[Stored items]
════════

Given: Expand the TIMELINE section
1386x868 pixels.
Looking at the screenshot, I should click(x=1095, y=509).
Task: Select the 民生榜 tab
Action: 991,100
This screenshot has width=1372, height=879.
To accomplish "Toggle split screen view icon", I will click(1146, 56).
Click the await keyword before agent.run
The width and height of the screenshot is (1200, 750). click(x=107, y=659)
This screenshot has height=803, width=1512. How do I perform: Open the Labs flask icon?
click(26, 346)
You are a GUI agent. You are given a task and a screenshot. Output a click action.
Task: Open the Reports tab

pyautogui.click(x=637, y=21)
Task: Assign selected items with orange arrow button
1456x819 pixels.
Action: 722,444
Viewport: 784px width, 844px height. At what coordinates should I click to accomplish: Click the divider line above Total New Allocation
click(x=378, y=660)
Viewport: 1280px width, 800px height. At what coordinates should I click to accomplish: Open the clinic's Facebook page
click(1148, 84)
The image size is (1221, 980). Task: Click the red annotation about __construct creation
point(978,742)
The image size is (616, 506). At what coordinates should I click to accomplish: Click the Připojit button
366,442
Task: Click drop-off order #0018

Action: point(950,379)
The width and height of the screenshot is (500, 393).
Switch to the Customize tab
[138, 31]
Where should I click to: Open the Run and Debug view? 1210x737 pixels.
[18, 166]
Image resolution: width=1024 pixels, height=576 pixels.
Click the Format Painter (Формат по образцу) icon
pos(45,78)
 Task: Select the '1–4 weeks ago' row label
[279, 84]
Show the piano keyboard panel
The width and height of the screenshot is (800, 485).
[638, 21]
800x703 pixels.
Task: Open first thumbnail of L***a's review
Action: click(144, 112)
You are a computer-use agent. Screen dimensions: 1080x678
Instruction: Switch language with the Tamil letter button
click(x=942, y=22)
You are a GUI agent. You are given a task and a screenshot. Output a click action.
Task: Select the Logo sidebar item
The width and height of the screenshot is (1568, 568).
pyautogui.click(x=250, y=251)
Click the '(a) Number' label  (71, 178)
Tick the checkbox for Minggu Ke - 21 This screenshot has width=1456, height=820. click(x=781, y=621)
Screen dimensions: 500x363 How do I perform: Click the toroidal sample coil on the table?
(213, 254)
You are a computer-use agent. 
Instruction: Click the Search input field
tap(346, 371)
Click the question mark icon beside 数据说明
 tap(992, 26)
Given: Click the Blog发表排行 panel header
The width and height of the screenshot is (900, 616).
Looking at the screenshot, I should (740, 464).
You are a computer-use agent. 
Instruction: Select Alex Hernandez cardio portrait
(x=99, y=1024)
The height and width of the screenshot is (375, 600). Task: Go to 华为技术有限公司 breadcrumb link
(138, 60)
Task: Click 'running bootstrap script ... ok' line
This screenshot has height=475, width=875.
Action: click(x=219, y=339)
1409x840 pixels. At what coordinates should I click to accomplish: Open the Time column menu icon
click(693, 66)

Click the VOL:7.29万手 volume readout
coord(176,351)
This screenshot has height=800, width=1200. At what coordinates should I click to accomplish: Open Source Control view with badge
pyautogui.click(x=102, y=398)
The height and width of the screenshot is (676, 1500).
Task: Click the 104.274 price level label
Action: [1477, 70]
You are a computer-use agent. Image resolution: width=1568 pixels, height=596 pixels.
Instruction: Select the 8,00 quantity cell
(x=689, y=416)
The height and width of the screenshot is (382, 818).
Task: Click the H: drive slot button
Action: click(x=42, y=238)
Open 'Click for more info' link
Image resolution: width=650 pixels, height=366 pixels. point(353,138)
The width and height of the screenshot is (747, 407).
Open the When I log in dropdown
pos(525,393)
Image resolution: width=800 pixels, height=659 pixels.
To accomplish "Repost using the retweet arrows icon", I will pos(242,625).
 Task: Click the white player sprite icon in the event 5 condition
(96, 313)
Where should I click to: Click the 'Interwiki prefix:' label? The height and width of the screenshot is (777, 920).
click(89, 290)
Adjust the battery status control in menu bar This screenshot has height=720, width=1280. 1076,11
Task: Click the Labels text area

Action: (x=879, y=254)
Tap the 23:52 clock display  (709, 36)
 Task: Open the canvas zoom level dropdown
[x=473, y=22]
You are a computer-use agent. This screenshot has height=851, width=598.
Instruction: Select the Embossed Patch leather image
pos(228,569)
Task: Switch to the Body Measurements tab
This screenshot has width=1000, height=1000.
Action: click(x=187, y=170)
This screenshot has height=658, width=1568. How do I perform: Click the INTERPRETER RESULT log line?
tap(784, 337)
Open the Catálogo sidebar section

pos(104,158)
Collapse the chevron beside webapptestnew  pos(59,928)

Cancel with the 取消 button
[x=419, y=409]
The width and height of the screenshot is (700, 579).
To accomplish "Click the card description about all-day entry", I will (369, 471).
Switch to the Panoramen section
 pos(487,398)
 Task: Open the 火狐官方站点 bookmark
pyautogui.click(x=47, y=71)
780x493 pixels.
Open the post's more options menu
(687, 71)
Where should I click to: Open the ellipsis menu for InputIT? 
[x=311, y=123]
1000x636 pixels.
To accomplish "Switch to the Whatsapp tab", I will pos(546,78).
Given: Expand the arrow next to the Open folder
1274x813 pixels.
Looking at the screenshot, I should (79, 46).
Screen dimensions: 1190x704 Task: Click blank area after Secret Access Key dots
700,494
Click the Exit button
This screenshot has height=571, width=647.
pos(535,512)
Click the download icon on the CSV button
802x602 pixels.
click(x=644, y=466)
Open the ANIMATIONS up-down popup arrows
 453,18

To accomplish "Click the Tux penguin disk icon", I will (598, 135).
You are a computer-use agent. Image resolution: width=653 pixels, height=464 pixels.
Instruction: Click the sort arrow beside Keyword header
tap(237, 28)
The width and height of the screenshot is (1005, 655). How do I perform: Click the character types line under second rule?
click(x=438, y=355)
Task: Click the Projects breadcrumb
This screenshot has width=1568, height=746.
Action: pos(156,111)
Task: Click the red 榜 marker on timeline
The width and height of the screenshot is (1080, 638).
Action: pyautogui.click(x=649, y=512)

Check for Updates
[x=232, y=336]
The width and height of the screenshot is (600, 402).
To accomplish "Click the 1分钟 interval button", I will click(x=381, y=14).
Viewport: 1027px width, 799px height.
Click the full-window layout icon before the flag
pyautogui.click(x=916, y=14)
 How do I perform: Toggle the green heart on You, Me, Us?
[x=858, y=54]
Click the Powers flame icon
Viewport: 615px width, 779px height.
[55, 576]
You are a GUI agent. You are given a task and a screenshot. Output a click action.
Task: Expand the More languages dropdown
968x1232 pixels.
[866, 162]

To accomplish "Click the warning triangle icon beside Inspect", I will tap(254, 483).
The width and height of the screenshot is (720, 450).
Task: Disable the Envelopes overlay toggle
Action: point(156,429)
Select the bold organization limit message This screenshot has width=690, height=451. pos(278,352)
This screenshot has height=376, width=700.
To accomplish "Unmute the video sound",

════════

_Exercise description_:
Each record above is to be printed again exactly as written.

_Response for this exercise_:
Given: Expand the TIMELINE section
1386x868 pixels.
Looking at the screenshot, I should click(x=1095, y=509).
Task: Select the 民生榜 tab
Action: 991,100
This screenshot has width=1372, height=879.
To accomplish "Toggle split screen view icon", I will click(1146, 56).
Click the await keyword before agent.run
The width and height of the screenshot is (1200, 750). click(x=107, y=659)
This screenshot has height=803, width=1512. How do I perform: Open the Labs flask icon?
click(26, 346)
You are a GUI agent. You are given a task and a screenshot. Output a click action.
Task: Open the Reports tab

pyautogui.click(x=637, y=21)
Task: Assign selected items with orange arrow button
1456x819 pixels.
Action: 722,444
Viewport: 784px width, 844px height. At what coordinates should I click to accomplish: Click the divider line above Total New Allocation
click(x=378, y=660)
Viewport: 1280px width, 800px height. At what coordinates should I click to accomplish: Open the clinic's Facebook page
click(1148, 84)
The image size is (1221, 980). Task: Click the red annotation about __construct creation
point(978,742)
The image size is (616, 506). At what coordinates should I click to accomplish: Click the Připojit button
366,442
Task: Click drop-off order #0018

Action: point(950,379)
The width and height of the screenshot is (500, 393).
Switch to the Customize tab
[138, 31]
Where should I click to: Open the Run and Debug view? 1210x737 pixels.
[18, 166]
Image resolution: width=1024 pixels, height=576 pixels.
Click the Format Painter (Формат по образцу) icon
pos(45,78)
 Task: Select the '1–4 weeks ago' row label
[279, 84]
Show the piano keyboard panel
The width and height of the screenshot is (800, 485).
[638, 21]
800x703 pixels.
Task: Open first thumbnail of L***a's review
Action: click(144, 112)
You are a computer-use agent. Screen dimensions: 1080x678
Instruction: Switch language with the Tamil letter button
click(x=942, y=22)
You are a GUI agent. You are given a task and a screenshot. Output a click action.
Task: Select the Logo sidebar item
The width and height of the screenshot is (1568, 568).
pyautogui.click(x=250, y=251)
Click the '(a) Number' label  (71, 178)
Tick the checkbox for Minggu Ke - 21 This screenshot has width=1456, height=820. click(x=781, y=621)
Screen dimensions: 500x363 How do I perform: Click the toroidal sample coil on the table?
(213, 254)
You are a computer-use agent. 
Instruction: Click the Search input field
tap(346, 371)
Click the question mark icon beside 数据说明
 tap(992, 26)
Given: Click the Blog发表排行 panel header
The width and height of the screenshot is (900, 616).
Looking at the screenshot, I should (740, 464).
You are a computer-use agent. 
Instruction: Select Alex Hernandez cardio portrait
(x=99, y=1024)
The height and width of the screenshot is (375, 600). Task: Go to 华为技术有限公司 breadcrumb link
(138, 60)
Task: Click 'running bootstrap script ... ok' line
This screenshot has height=475, width=875.
Action: click(x=219, y=339)
1409x840 pixels. At what coordinates should I click to accomplish: Open the Time column menu icon
click(693, 66)

Click the VOL:7.29万手 volume readout
coord(176,351)
This screenshot has height=800, width=1200. At what coordinates should I click to accomplish: Open Source Control view with badge
pyautogui.click(x=102, y=398)
The height and width of the screenshot is (676, 1500).
Task: Click the 104.274 price level label
Action: [1477, 70]
You are a computer-use agent. Image resolution: width=1568 pixels, height=596 pixels.
Instruction: Select the 8,00 quantity cell
(x=689, y=416)
The height and width of the screenshot is (382, 818).
Task: Click the H: drive slot button
Action: click(x=42, y=238)
Open 'Click for more info' link
Image resolution: width=650 pixels, height=366 pixels. point(353,138)
The width and height of the screenshot is (747, 407).
Open the When I log in dropdown
pos(525,393)
Image resolution: width=800 pixels, height=659 pixels.
To accomplish "Repost using the retweet arrows icon", I will pos(242,625).
 Task: Click the white player sprite icon in the event 5 condition
(96, 313)
Where should I click to: Click the 'Interwiki prefix:' label? The height and width of the screenshot is (777, 920).
click(89, 290)
Adjust the battery status control in menu bar This screenshot has height=720, width=1280. 1076,11
Task: Click the Labels text area

Action: (x=879, y=254)
Tap the 23:52 clock display  (709, 36)
 Task: Open the canvas zoom level dropdown
[x=473, y=22]
You are a computer-use agent. This screenshot has height=851, width=598.
Instruction: Select the Embossed Patch leather image
pos(228,569)
Task: Switch to the Body Measurements tab
This screenshot has width=1000, height=1000.
Action: click(x=187, y=170)
This screenshot has height=658, width=1568. How do I perform: Click the INTERPRETER RESULT log line?
tap(784, 337)
Open the Catálogo sidebar section

pos(104,158)
Collapse the chevron beside webapptestnew  pos(59,928)

Cancel with the 取消 button
[x=419, y=409]
The width and height of the screenshot is (700, 579).
To accomplish "Click the card description about all-day entry", I will (369, 471).
Switch to the Panoramen section
 pos(487,398)
 Task: Open the 火狐官方站点 bookmark
pyautogui.click(x=47, y=71)
780x493 pixels.
Open the post's more options menu
(687, 71)
Where should I click to: Open the ellipsis menu for InputIT? 
[x=311, y=123]
1000x636 pixels.
To accomplish "Switch to the Whatsapp tab", I will pos(546,78).
Given: Expand the arrow next to the Open folder
1274x813 pixels.
Looking at the screenshot, I should (79, 46).
Screen dimensions: 1190x704 Task: Click blank area after Secret Access Key dots
700,494
Click the Exit button
This screenshot has height=571, width=647.
pos(535,512)
Click the download icon on the CSV button
802x602 pixels.
click(x=644, y=466)
Open the ANIMATIONS up-down popup arrows
 453,18

To accomplish "Click the Tux penguin disk icon", I will (598, 135).
You are a computer-use agent. Image resolution: width=653 pixels, height=464 pixels.
Instruction: Click the sort arrow beside Keyword header
tap(237, 28)
The width and height of the screenshot is (1005, 655). How do I perform: Click the character types line under second rule?
click(x=438, y=355)
Task: Click the Projects breadcrumb
This screenshot has width=1568, height=746.
Action: pos(156,111)
Task: Click the red 榜 marker on timeline
The width and height of the screenshot is (1080, 638).
Action: pyautogui.click(x=649, y=512)

Check for Updates
[x=232, y=336]
The width and height of the screenshot is (600, 402).
To accomplish "Click the 1分钟 interval button", I will click(x=381, y=14).
Viewport: 1027px width, 799px height.
Click the full-window layout icon before the flag
pyautogui.click(x=916, y=14)
 How do I perform: Toggle the green heart on You, Me, Us?
[x=858, y=54]
Click the Powers flame icon
Viewport: 615px width, 779px height.
[55, 576]
You are a GUI agent. You are given a task and a screenshot. Output a click action.
Task: Expand the More languages dropdown
968x1232 pixels.
[866, 162]

To accomplish "Click the warning triangle icon beside Inspect", I will tap(254, 483).
The width and height of the screenshot is (720, 450).
Task: Disable the Envelopes overlay toggle
Action: point(156,429)
Select the bold organization limit message This screenshot has width=690, height=451. pos(278,352)
This screenshot has height=376, width=700.
To accomplish "Unmute the video sound",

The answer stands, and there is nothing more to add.